The model on the right attemps to fit a high-order polynomial through the data. Here the model fit has enough flexibility to nearly perfectly account for the fine features in the data, but even though it very accurately describes the training data, its precise form seems to be more reflective of the particular noise properties of the data rather than the intrinsic properties of whatever process generated that data. Such a model is said to *overfit* the data: that is, it has so much model flexibility that the model ends up accounting for random errors as well as the underlying data distribution; another way of saying this is that the model has hibh *variance*.

To look at this in another light, consider what happens if we use these two models to predict they y-value for some new data. In the following diagrams, the red/lighter points indicate data taht is omitted from the training set:

![bias_variance](https://jakevdp.github.io/PythonDataScienceHandbook/figures/05.03-bias-variance-2.png)

The score here is the $R^2$ score, or coefficient of determination, which measures how well a model performs rleative to a simple mean of the target values. $R^{2}=1$ indicates a perfect match, $R^{2}=0$ indicates the model does no better than simply taking the mean of the data, and negative values mean even worse model.

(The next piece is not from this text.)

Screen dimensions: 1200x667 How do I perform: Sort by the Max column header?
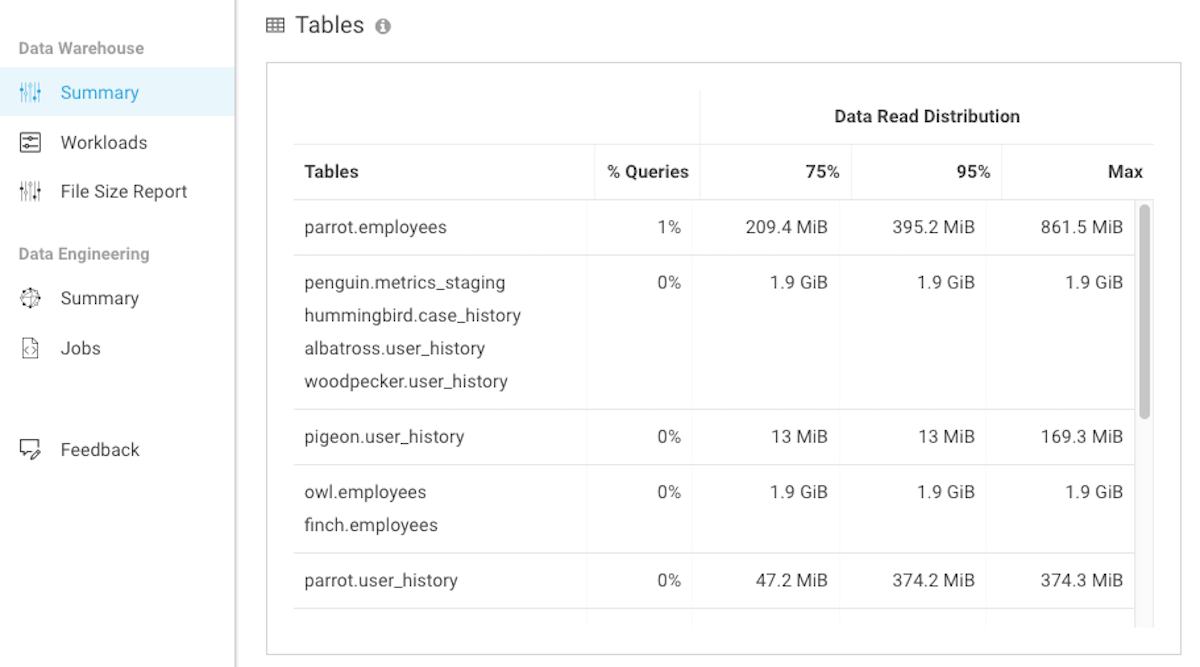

From sthe scores associated with these two models, we can make an observation that holds more generally:
- For high-bias models, the performance of the model on the validation set is similar to the performance on the training set.
- For hight-variance models, the performance of the model on the validation set is far worse than the performance on the training set.

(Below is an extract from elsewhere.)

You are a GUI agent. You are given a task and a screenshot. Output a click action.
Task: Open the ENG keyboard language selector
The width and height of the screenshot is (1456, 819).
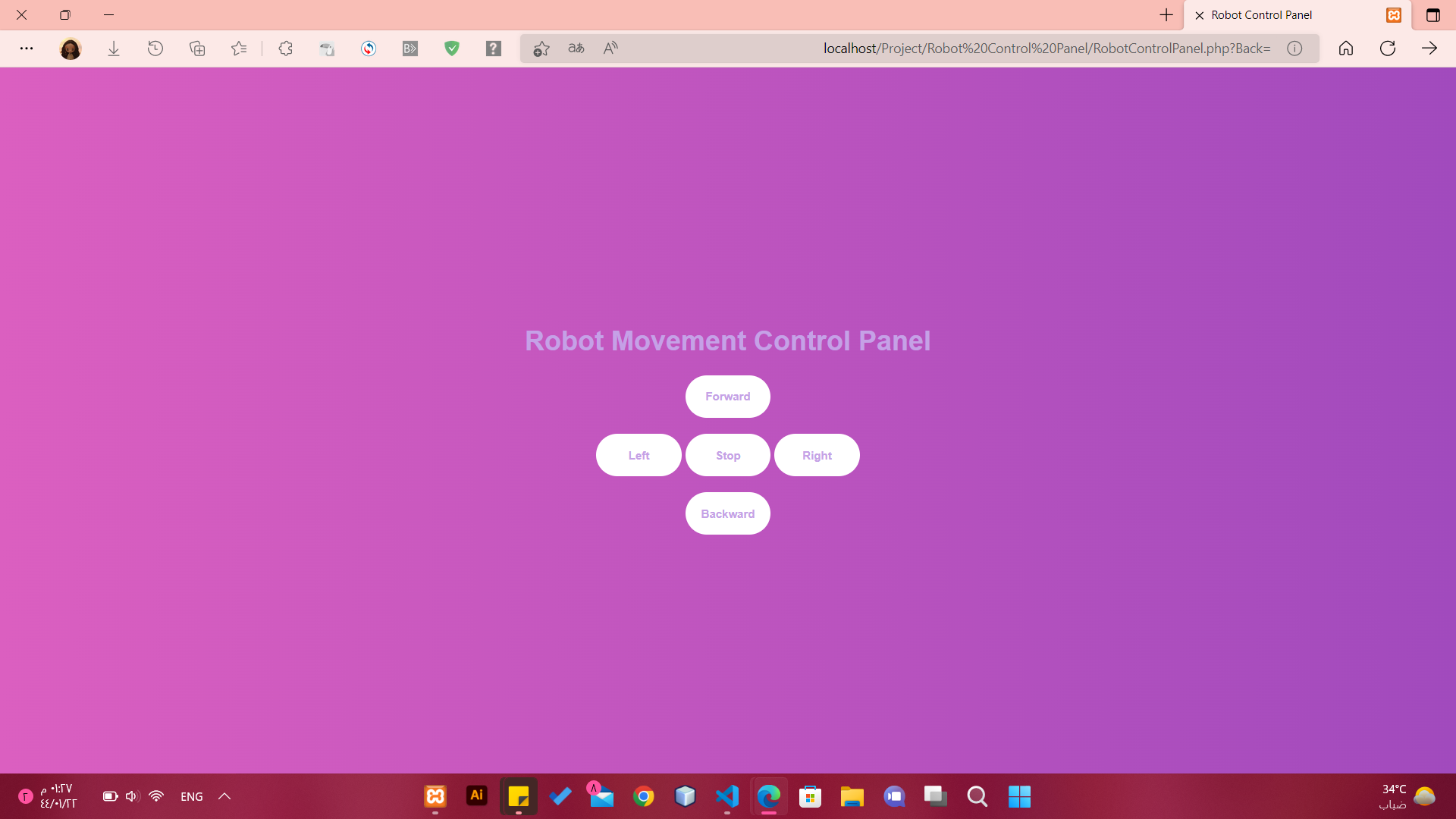click(190, 796)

If we imagine that we have some ability to tune the model complexity, we would expect the trainig score and validation score to behave as illustrated in the following figure:

![validation_curve_schematic](https://jakevdp.github.io/PythonDataScienceHandbook/figures/05.03-validation-curve.png)


The diagaram shown here is often called a *validation curve*, and we see the following essential features:
- The training score is everywhere higher than the validation score. This is generally the case: the model will be a better fit to data it has seen than to data it has not seen.
- For very low model complexity (a high-bias model), the training data is underfit, which means that the model is poor predictor both for the training data and for any previously unseen data.
- For very high model complexity (a high-variance model), the training data is over-fit, which means that the model predicts the trainign data very well, but fails for any previously unseen data.
- For some intermediate value, the validation curve has a maximum. This level of complexity indicates a suitable trade-off between bias and variance.

The means of tuning the model complexity varies from model to model; when we discuss individual models in depth in later sections, we will see how each model allows for such tuning.